**The task:** Return every line of the records that includes the string "Edit".
Listed records below:
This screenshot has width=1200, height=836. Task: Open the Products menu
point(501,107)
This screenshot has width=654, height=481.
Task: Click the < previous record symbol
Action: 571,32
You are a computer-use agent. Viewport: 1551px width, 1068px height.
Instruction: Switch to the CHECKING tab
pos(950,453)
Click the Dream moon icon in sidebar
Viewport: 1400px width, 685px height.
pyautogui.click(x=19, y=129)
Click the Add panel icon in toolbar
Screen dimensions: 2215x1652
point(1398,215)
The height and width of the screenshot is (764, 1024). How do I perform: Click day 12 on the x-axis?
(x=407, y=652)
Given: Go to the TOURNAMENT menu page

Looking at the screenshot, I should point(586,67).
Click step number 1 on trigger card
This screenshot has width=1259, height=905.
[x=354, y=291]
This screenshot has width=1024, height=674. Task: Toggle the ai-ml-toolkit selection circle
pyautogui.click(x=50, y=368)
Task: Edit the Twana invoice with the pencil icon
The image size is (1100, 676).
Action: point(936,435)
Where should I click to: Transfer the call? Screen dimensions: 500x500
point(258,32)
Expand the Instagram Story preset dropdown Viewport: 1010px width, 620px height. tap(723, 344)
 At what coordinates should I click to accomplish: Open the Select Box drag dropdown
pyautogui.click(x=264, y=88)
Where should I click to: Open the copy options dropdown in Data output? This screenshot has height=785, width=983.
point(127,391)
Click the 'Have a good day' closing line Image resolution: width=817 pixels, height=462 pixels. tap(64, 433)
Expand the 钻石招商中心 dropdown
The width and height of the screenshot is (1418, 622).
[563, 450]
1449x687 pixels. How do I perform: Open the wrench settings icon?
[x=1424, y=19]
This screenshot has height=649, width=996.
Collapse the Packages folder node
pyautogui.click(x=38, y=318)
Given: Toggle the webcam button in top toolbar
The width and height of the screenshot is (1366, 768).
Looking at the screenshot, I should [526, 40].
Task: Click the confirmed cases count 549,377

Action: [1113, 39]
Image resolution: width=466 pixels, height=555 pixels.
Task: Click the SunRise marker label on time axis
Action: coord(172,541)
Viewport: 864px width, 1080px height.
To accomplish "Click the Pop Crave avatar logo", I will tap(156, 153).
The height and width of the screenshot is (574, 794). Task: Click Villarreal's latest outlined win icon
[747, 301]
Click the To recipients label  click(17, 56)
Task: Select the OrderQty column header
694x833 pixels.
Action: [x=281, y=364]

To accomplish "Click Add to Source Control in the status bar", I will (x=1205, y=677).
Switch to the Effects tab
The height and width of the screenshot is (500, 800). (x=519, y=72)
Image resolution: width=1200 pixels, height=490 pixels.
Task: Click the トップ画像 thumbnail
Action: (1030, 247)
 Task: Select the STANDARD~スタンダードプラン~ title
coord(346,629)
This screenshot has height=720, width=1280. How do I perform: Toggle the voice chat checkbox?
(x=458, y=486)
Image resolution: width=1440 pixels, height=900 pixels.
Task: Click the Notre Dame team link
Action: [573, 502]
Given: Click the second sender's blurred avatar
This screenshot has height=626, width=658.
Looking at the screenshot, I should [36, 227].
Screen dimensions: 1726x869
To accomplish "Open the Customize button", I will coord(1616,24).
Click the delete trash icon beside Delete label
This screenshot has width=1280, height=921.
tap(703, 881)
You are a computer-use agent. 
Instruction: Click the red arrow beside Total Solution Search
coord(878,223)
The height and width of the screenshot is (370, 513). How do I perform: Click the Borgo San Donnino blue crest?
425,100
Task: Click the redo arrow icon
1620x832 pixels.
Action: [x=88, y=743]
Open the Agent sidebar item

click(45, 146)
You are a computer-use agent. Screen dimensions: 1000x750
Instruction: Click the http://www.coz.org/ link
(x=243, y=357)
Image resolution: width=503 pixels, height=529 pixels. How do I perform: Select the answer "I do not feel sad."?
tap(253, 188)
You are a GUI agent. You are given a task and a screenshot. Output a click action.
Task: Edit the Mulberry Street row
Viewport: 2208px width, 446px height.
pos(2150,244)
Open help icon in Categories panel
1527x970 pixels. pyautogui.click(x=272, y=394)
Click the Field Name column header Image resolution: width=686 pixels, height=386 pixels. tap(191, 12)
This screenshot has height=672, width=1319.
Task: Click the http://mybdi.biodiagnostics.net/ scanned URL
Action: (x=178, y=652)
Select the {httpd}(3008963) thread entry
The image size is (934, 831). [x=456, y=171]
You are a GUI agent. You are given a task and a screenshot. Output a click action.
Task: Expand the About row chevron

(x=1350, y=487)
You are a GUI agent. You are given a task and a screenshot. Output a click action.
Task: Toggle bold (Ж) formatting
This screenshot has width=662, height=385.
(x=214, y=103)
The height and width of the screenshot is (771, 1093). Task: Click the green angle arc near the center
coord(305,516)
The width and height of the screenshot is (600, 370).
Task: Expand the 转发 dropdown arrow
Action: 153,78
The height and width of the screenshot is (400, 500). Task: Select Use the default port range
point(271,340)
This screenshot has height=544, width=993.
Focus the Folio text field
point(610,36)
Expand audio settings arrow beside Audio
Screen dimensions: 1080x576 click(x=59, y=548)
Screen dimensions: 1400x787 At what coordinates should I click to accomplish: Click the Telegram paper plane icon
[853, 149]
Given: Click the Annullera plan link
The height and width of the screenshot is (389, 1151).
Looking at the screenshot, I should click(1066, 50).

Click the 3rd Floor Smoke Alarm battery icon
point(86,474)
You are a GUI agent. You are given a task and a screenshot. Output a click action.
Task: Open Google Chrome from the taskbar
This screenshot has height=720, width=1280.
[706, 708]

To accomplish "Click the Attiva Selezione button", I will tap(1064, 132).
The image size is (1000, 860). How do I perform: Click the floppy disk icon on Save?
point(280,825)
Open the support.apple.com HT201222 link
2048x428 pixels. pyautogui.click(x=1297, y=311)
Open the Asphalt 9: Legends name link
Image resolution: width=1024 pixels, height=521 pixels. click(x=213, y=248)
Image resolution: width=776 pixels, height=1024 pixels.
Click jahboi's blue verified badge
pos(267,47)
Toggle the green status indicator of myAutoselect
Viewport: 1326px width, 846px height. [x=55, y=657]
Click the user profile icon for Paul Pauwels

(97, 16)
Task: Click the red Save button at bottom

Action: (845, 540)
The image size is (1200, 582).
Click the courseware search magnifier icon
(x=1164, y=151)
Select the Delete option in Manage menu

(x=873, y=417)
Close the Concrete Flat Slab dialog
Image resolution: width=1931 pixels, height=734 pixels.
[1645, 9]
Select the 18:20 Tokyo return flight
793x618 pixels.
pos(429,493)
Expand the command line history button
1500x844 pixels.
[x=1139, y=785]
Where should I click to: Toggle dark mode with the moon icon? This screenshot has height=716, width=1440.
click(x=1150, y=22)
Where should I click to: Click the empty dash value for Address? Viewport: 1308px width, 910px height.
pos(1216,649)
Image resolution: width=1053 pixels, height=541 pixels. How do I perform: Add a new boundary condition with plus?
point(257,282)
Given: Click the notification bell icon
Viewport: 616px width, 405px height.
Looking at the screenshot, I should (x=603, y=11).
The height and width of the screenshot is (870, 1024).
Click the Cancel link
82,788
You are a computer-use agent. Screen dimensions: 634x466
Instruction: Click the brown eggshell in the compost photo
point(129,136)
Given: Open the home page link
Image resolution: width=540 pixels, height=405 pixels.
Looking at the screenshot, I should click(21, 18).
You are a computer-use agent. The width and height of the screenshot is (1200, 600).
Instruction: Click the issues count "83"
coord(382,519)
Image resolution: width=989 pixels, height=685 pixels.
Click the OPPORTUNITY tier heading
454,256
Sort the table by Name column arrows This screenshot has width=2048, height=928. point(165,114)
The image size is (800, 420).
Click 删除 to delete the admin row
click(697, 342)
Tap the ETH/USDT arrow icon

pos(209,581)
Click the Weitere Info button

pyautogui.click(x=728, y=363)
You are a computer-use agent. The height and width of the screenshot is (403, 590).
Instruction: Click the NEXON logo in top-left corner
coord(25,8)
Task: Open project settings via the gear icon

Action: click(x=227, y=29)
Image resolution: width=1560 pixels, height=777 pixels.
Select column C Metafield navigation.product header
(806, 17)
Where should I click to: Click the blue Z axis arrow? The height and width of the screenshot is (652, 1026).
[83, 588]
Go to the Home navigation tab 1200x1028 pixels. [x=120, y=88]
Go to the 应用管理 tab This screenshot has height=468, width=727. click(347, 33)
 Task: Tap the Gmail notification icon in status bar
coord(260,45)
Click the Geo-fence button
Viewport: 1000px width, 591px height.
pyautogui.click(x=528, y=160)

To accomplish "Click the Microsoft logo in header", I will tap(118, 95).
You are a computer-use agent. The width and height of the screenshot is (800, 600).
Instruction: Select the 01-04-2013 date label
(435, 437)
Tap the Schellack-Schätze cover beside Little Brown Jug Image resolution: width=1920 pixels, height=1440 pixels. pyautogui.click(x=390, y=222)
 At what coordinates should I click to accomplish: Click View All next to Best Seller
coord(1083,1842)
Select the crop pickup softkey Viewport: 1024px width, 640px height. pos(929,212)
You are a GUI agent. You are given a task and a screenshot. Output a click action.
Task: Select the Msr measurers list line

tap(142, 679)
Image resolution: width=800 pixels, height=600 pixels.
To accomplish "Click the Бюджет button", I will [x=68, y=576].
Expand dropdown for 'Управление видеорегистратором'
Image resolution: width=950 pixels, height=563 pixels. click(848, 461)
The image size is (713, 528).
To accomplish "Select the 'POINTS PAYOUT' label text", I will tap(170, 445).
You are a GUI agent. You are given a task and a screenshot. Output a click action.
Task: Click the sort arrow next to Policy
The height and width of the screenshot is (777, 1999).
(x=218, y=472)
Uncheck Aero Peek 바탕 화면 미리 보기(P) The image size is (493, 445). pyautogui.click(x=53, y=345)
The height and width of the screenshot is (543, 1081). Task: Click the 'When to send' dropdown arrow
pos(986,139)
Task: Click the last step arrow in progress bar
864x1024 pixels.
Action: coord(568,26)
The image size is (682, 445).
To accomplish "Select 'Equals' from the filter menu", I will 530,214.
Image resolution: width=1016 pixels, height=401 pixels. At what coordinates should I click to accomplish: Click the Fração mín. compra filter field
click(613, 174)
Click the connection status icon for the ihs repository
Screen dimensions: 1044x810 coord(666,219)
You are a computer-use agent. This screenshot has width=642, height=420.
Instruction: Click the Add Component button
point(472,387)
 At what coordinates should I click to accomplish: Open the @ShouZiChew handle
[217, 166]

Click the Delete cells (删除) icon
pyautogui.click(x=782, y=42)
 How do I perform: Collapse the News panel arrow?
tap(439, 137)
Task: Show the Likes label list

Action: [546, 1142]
End of Listed records.
**Written solution:**
Task: Edit the Twana invoice with the pencil icon
Task: Edit the Mulberry Street row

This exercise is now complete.